--- Materials provided ---
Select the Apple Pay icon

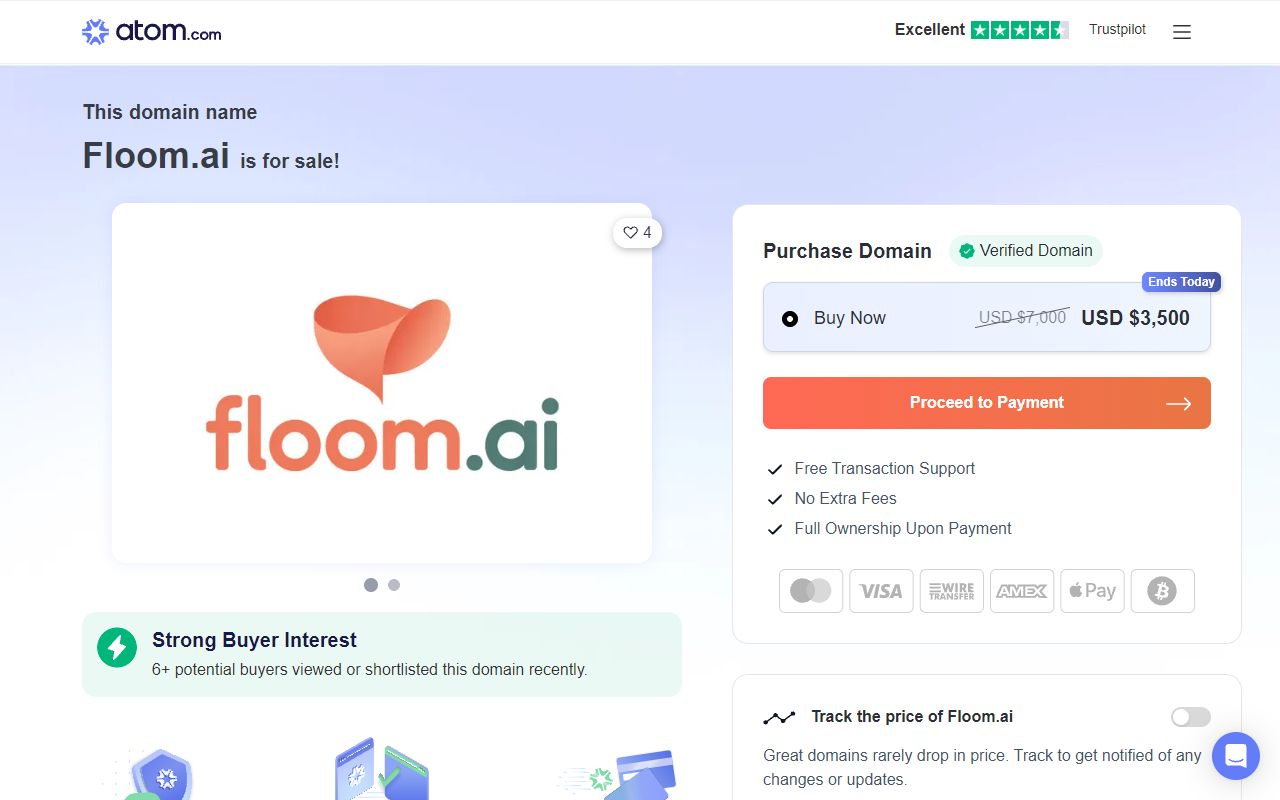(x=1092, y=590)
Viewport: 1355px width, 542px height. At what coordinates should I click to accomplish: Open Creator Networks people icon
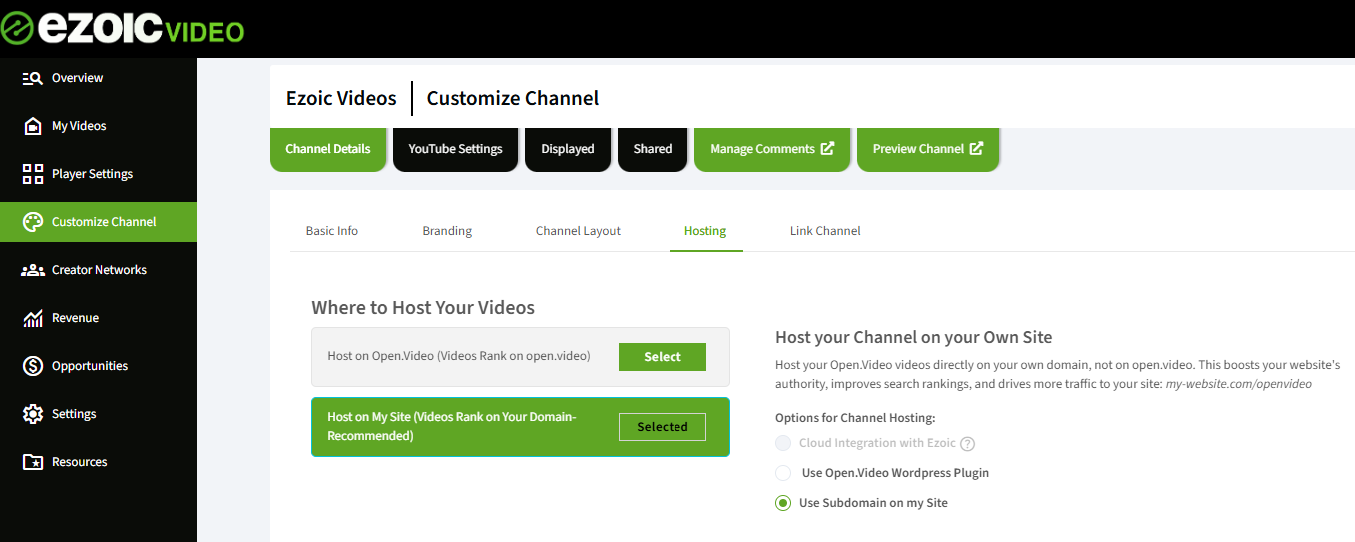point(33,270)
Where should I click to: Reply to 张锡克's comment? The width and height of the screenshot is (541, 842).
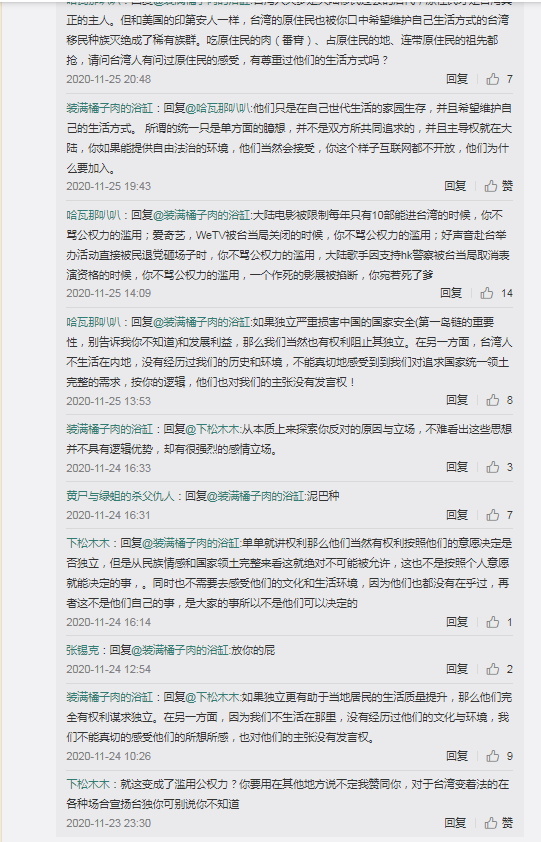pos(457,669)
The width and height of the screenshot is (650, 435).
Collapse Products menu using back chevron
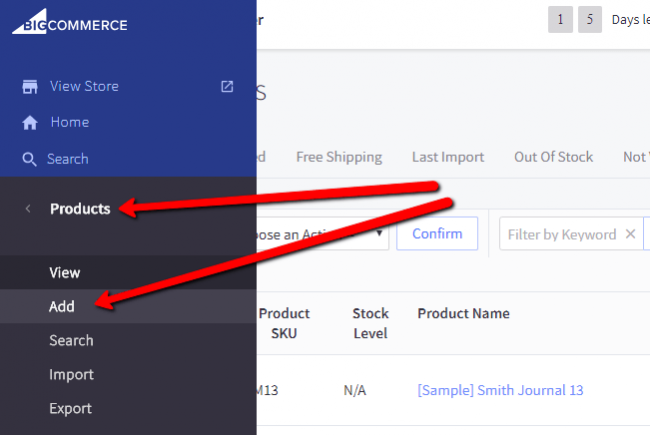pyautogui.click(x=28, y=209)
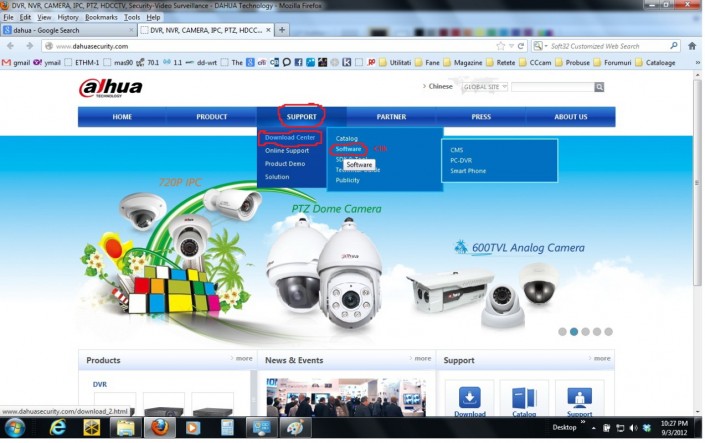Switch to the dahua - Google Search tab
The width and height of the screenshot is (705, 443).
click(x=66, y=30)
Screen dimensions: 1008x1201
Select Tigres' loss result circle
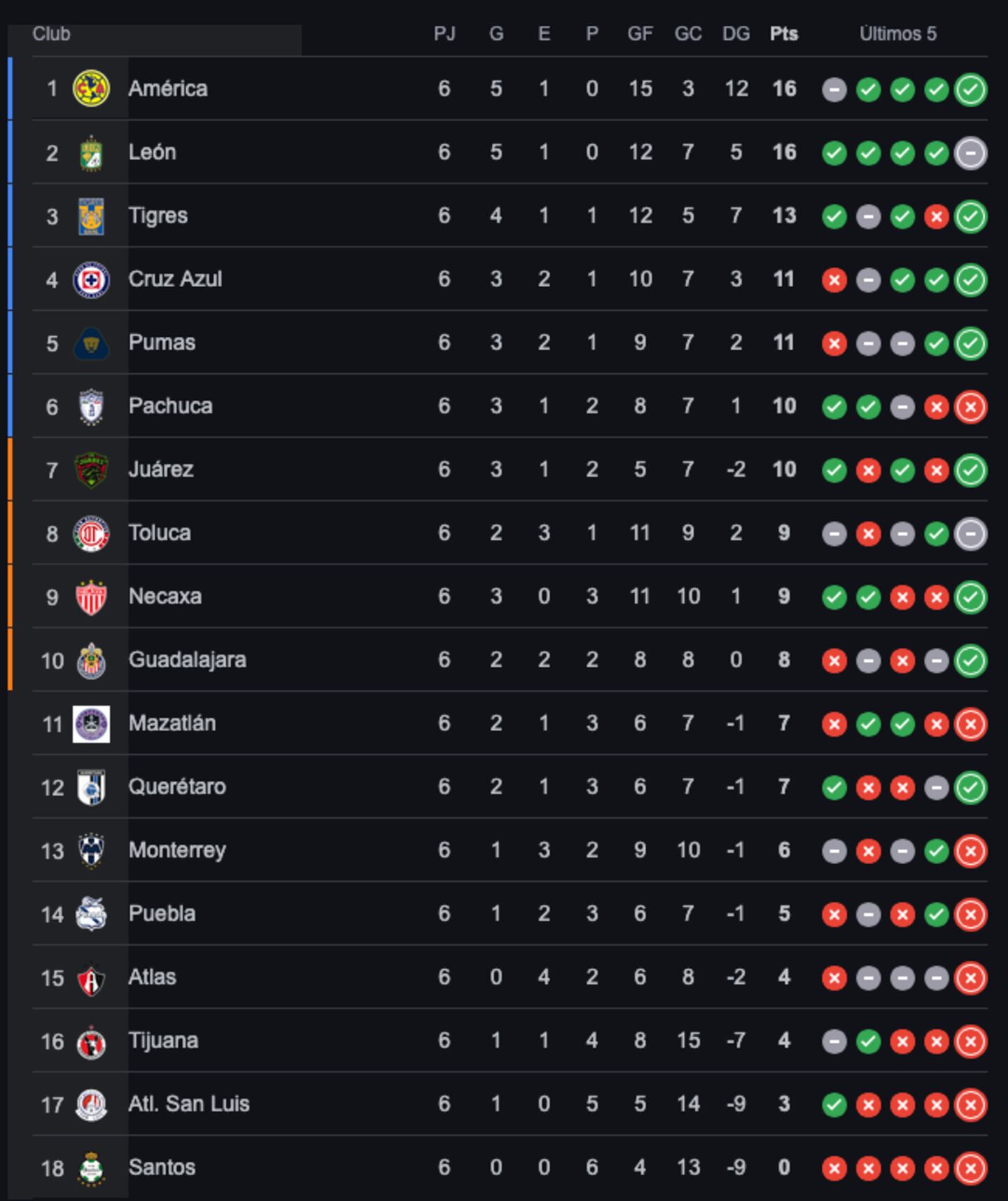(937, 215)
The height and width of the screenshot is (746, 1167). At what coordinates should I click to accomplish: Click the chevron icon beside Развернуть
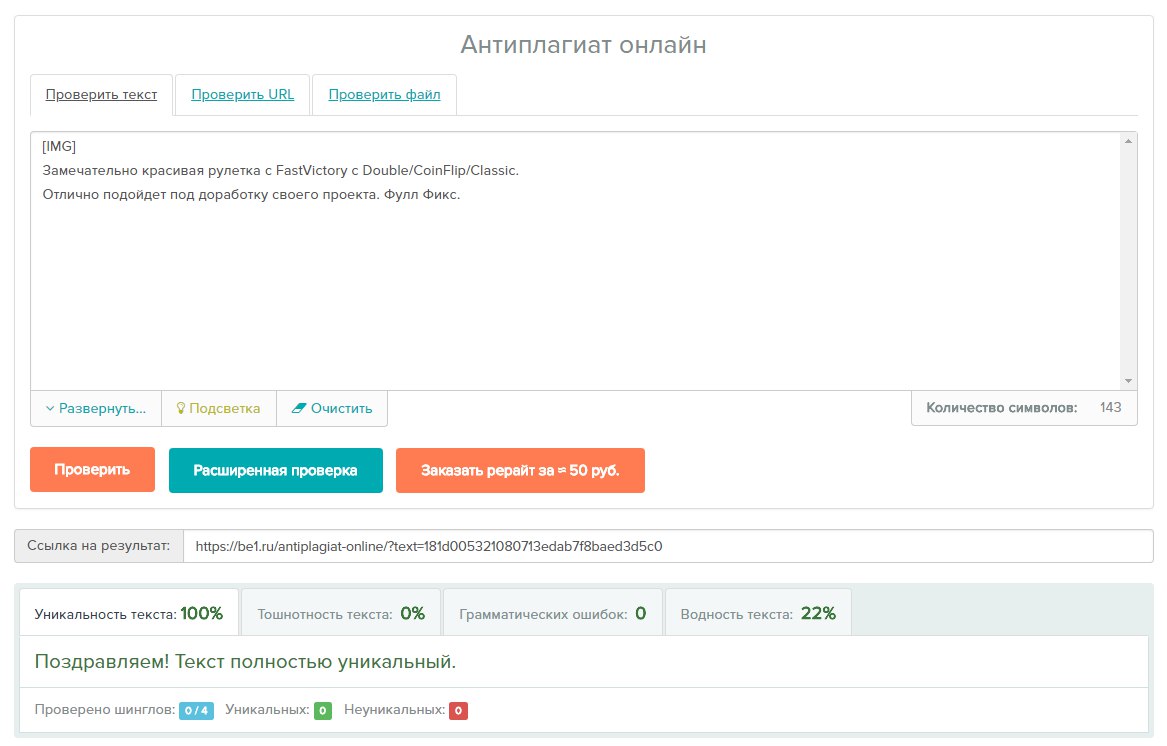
---
▸ **What to produce**
Could you print the listing above exactly, without the pictures?

▸ **Result**
Select the Apple Pay icon

(x=1092, y=590)
Viewport: 1355px width, 542px height. At what coordinates should I click to accomplish: Open Creator Networks people icon
point(33,270)
Where should I click to: Reply to 张锡克's comment? The width and height of the screenshot is (541, 842).
pos(457,669)
The width and height of the screenshot is (650, 435).
Collapse Products menu using back chevron
pyautogui.click(x=28, y=209)
Switch to the dahua - Google Search tab
The width and height of the screenshot is (705, 443).
click(x=66, y=30)
Screen dimensions: 1008x1201
Select Tigres' loss result circle
(937, 215)
The height and width of the screenshot is (746, 1167). At what coordinates should I click to accomplish: Click the chevron icon beside Развернуть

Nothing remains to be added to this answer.